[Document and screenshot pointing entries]
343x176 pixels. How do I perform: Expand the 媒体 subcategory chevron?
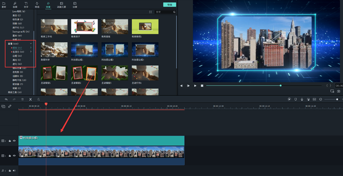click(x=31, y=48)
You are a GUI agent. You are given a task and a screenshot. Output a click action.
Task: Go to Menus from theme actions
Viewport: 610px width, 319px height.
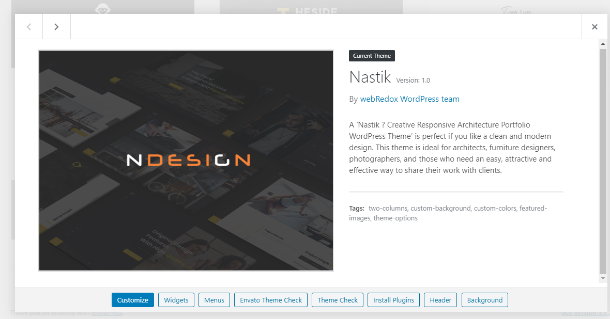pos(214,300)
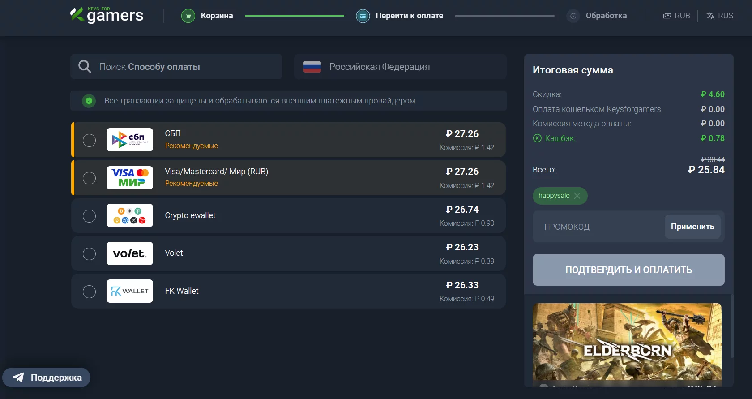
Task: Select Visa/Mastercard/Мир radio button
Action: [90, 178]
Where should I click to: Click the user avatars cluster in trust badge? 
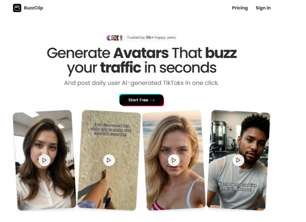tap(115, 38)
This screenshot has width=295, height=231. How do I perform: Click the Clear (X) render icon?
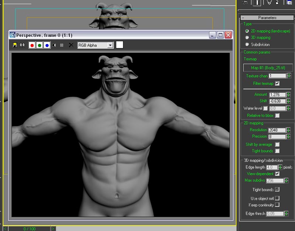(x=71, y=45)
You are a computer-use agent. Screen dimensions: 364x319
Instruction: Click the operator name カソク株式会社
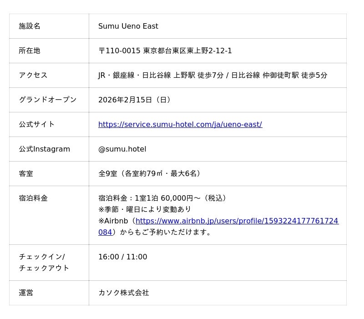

> _Problem to solve_:
Can you write out all the entries again, replacing each "How do I perform" with "How can I carry out" and changing nothing else? Leave the pictures out.

> _Answer_:
343x176 pixels. How can I carry out: Expand the 媒体 subcategory chevron?
click(x=31, y=48)
You are a GUI agent. You are given a task and a screenshot. Output a click action.
Task: Go to Menus from theme actions
Viewport: 610px width, 319px height.
pos(214,300)
Task: Select Visa/Mastercard/Мир radio button
Action: [90, 178]
Where should I click to: Click the user avatars cluster in trust badge? 
tap(115, 38)
This screenshot has width=295, height=231. How can I carry out: Click the Clear (X) render icon?
(x=71, y=45)
You are a computer-use agent. Screen dimensions: 364x319
Instruction: Click the operator name カソク株式会社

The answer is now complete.